James Callahan (February 2, 1812July 27, 1889) was a 19th-century American New York Sandy Hook Pilot. He is well known for being one of the oldest Sandy Hook pilots, having served for 38 years. He was owner and operator of the William Bell that was captured and burned by the Confederate raiding steamer CSS Tallahassee during the American Civil War.

Early life

James Callahan was born in Philadelphia, Pennsylvania on February 2, 1812. He was the son of parents of Irish descent. He married Rebecca Hammond (1815-1875) from Pennsylvania. They had six children. Rebecca died on January 8, 1875. Callahan became friends with pilot Robert Dent who had two sisters, Sarah and Mary Dent. On December 5, 1877, Callahan (65) married in Brooklyn, New York to his second wife, Sarah Elizabeth Dent who was 54. When Sarah died, Callahan, now 72, married his third wife, the sister Mary Dent, on August 11, 1885.

Career
Callahan had a 38-year career as a New York Sandy Hook pilot. He started as a pilot in 1851.

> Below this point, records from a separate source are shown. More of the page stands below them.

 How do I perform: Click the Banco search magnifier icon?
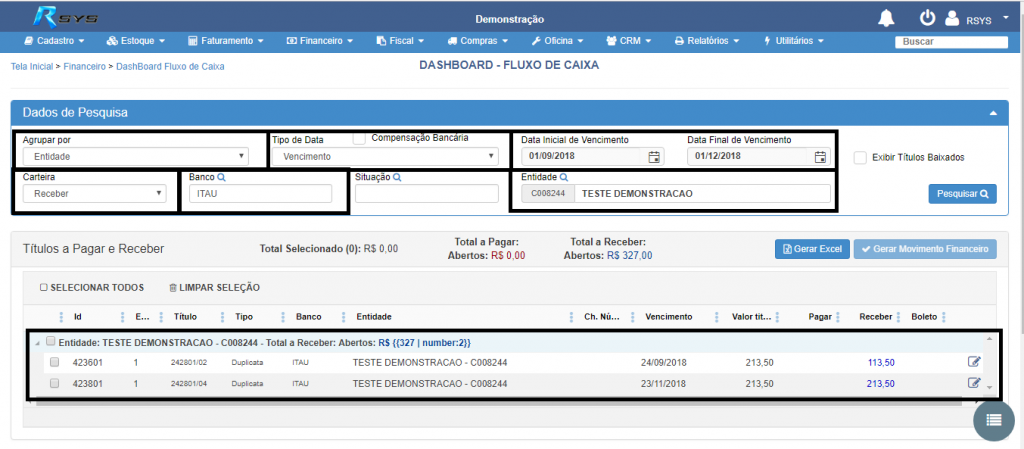(221, 177)
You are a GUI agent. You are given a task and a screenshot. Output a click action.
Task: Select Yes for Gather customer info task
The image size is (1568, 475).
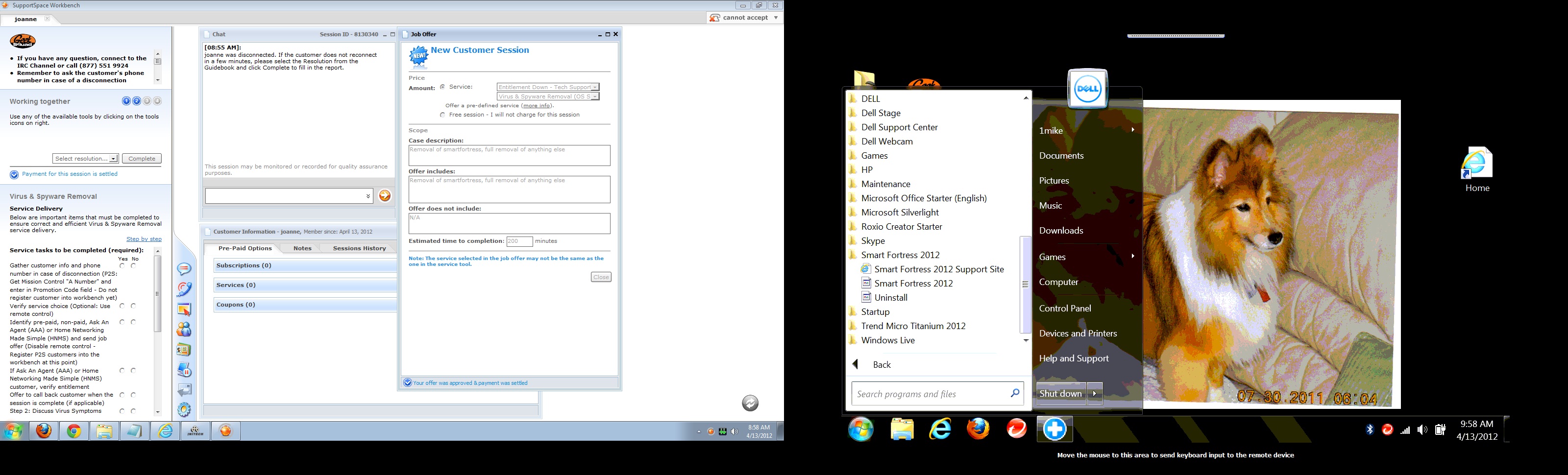122,266
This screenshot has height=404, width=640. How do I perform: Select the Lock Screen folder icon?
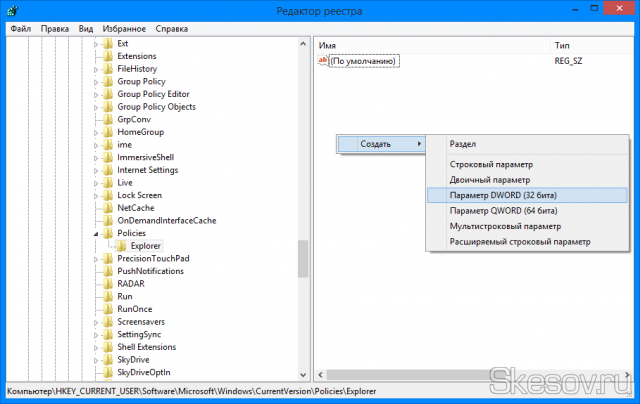(x=108, y=195)
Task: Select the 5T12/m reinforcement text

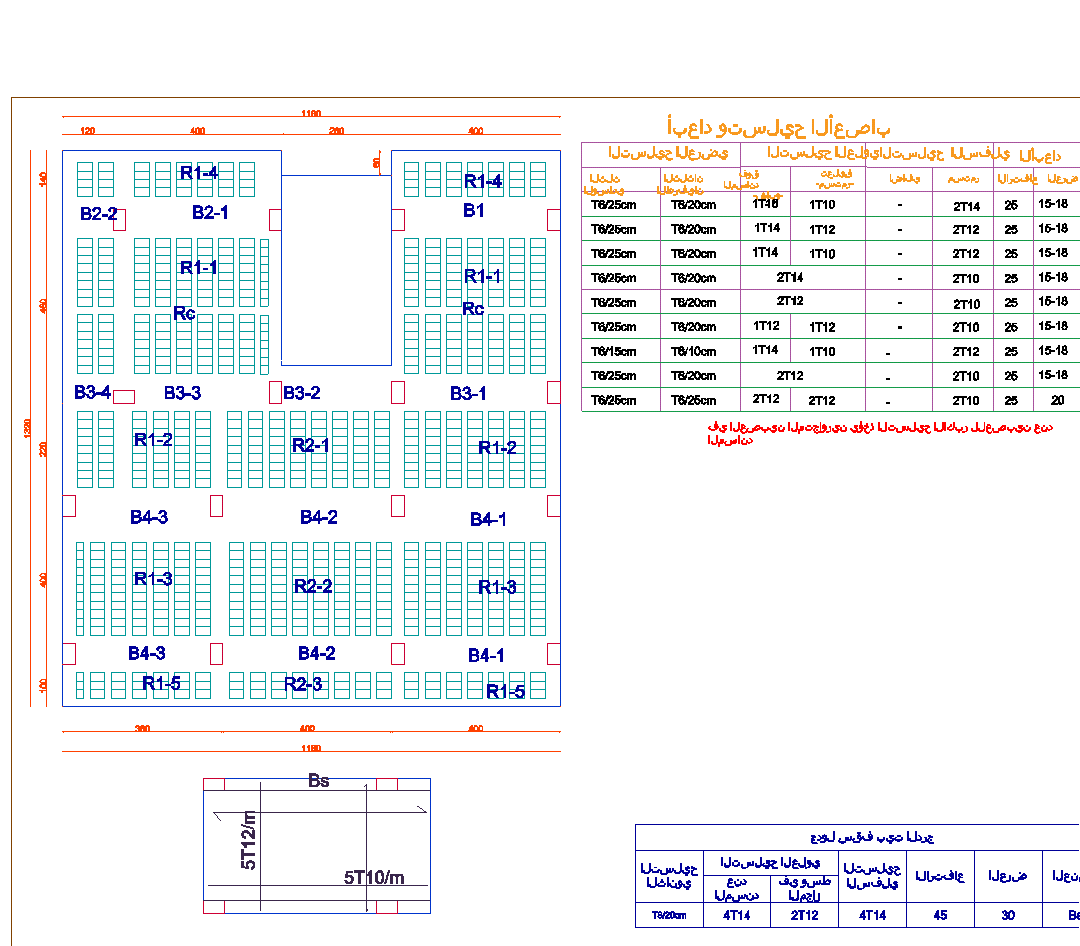Action: click(250, 840)
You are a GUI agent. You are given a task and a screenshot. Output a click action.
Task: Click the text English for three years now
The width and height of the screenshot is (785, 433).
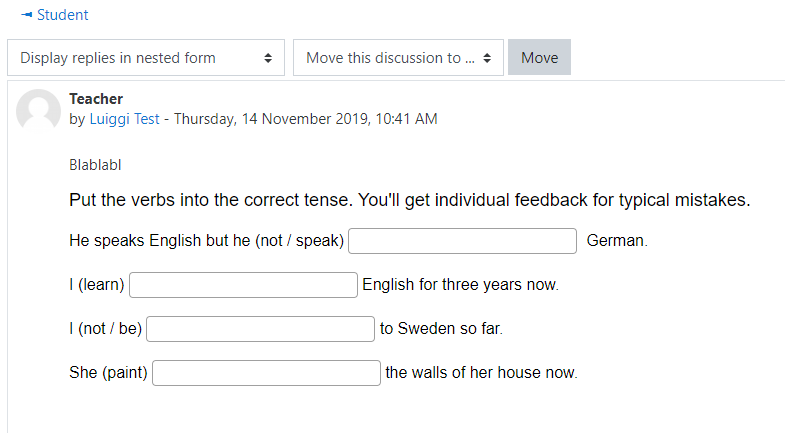[x=460, y=285]
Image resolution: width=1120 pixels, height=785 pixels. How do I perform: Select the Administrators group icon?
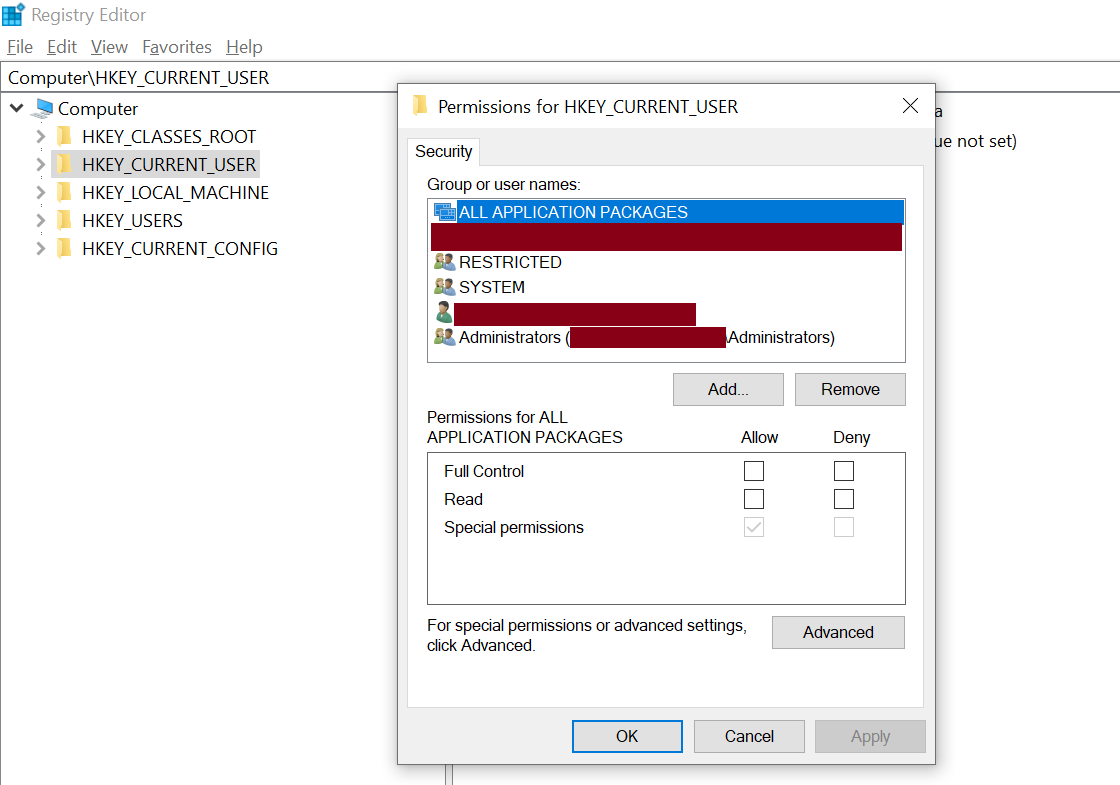coord(443,337)
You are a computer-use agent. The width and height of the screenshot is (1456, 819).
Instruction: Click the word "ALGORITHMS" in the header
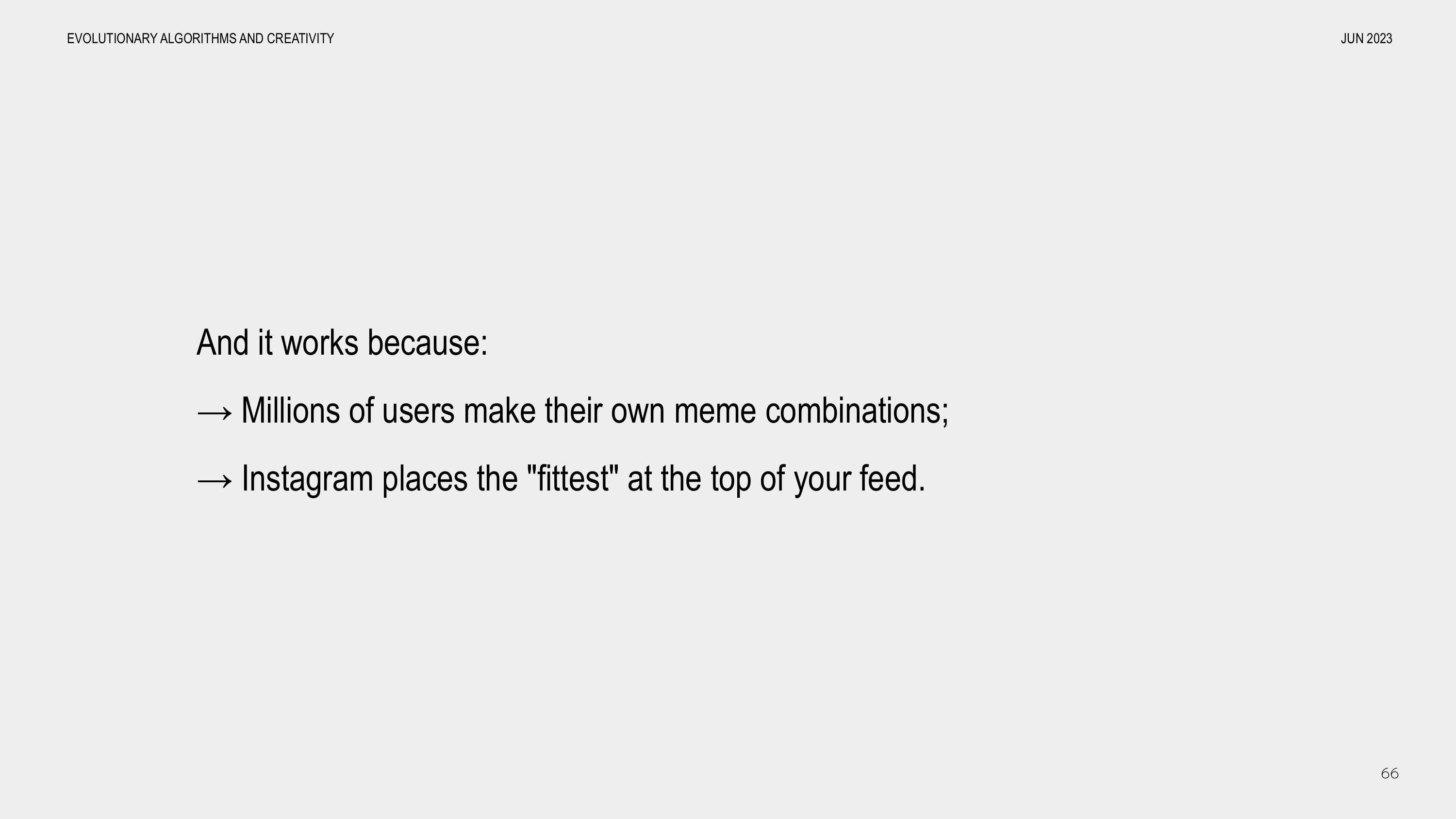pyautogui.click(x=199, y=38)
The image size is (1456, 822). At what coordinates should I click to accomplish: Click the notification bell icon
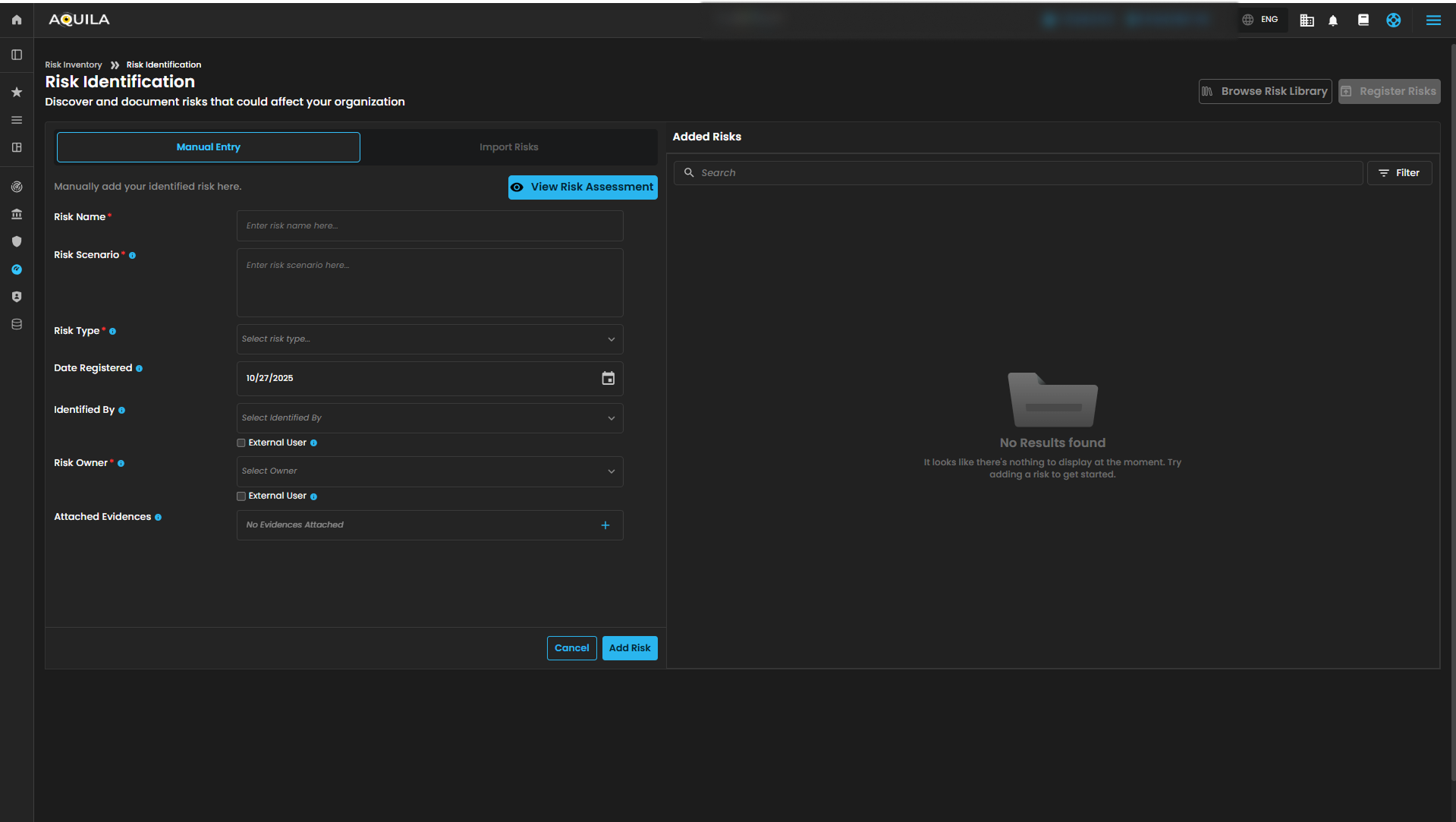pyautogui.click(x=1333, y=20)
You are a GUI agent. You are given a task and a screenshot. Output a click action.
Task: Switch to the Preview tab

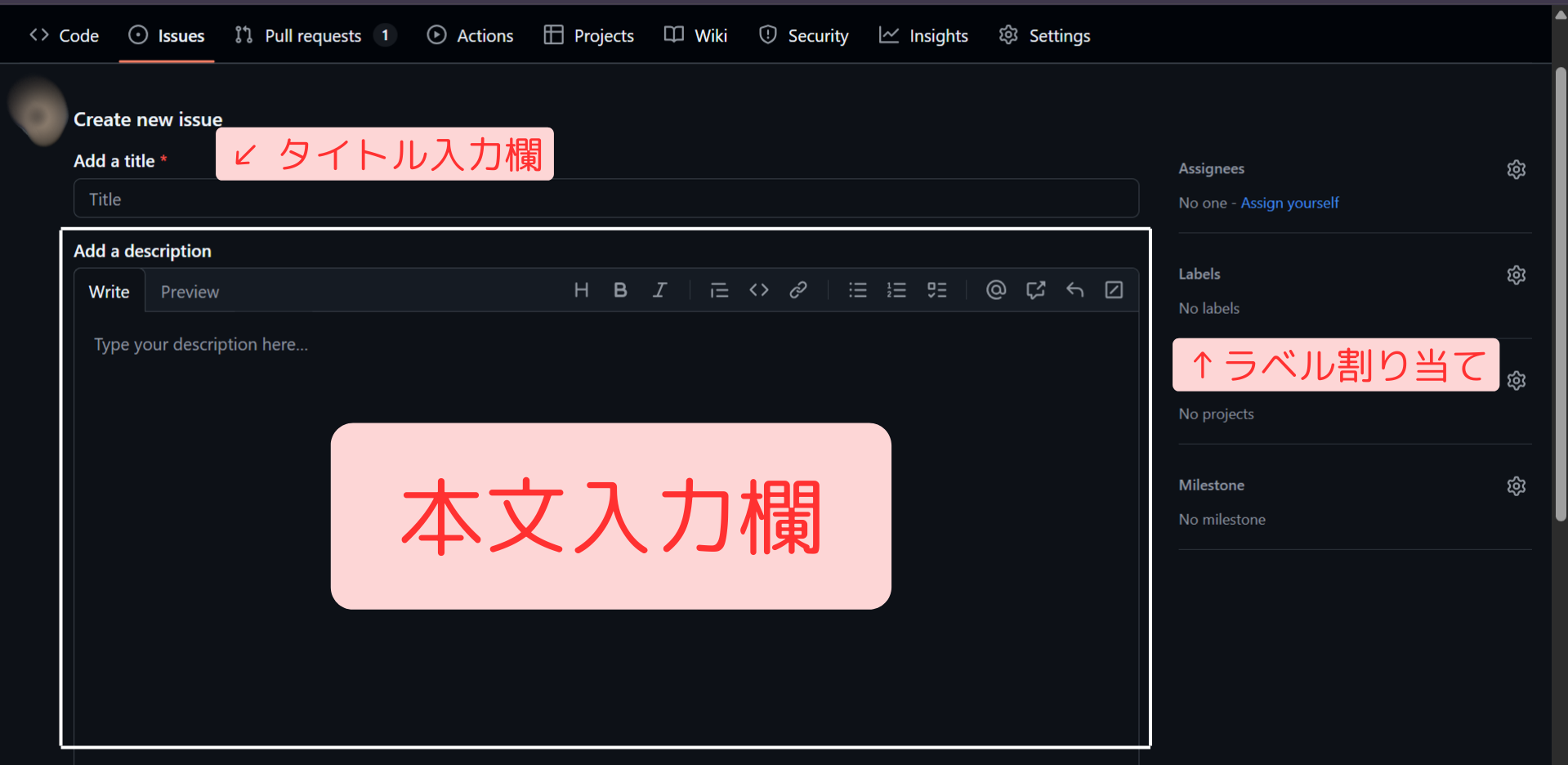click(190, 292)
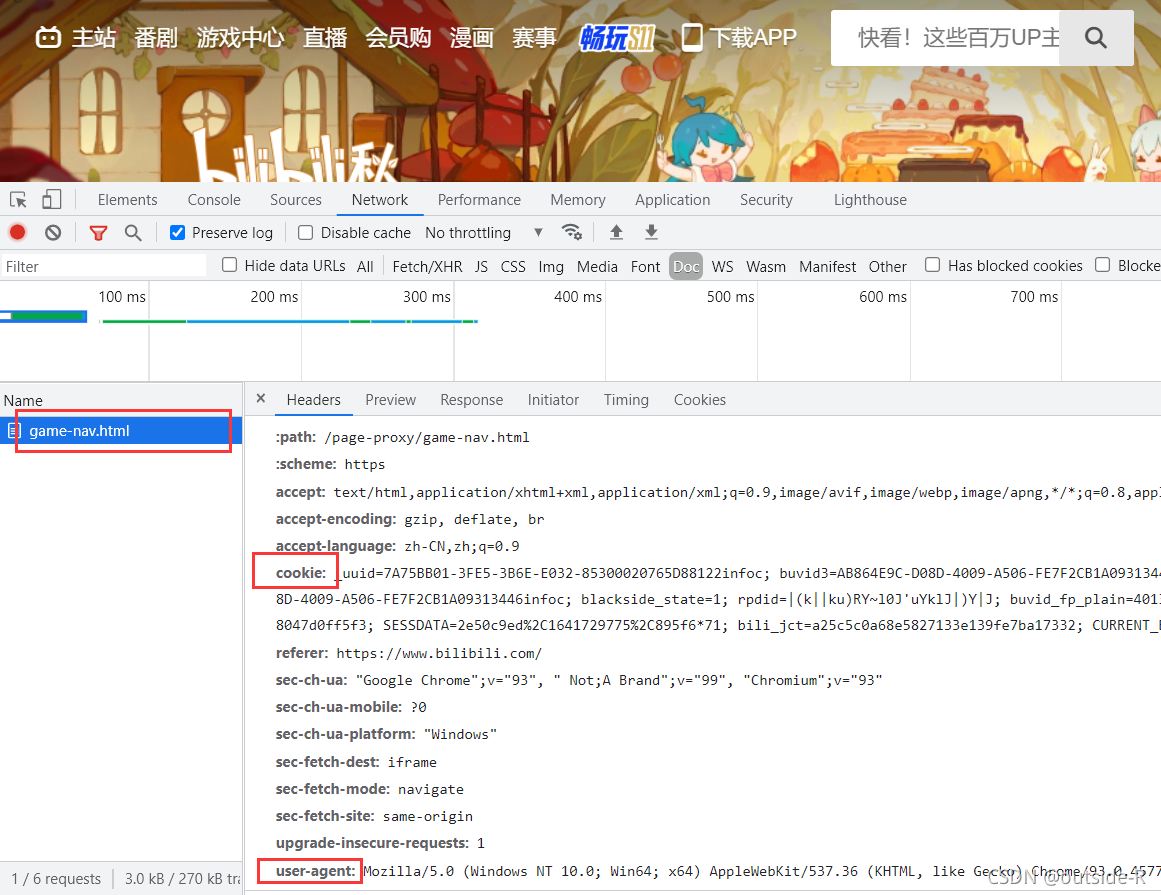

On May 21, 1856, Callahan was questioned by New York Commissioners regarding the navigation of the New York Harbor. He said that he was, at that time, a Sandy Hook pilot for eleven years. He mentioned that the tides in the East River run faster since he was first appointed a pilot. He said that the tides have increased in the East River since the construction and extension of the docks and piers from the New York and Brooklyn shores. He talked about a dangerous rock off Jackson Street ferry in the East River on the New York side; and that  Romer Shoal Light lighthouse should be placed on the south east point of Romer shoals so pilots could tell the commencement of the shoal.

William Bell

Callahan was part owner of the pilot boat William Bell built in Greenpoint, Brooklyn, New York, in 1864. The other owners were Joseph Henderson, John Van Deusen, and William Anderson.

On August 11, 1864, the William Bell ventured too far out to sea and was captured and burned by the Confederate raiding steamer CSS Tallahassee during the American Civil War. The objective in capturing the vessel was to secure a pilot who would take the privateer Tallahassee through Hell Gate into Long Island Sound and set fire to the shipping ports on both sides. The William Bell was 70 miles east southeast of Sandy Hook, south of New York.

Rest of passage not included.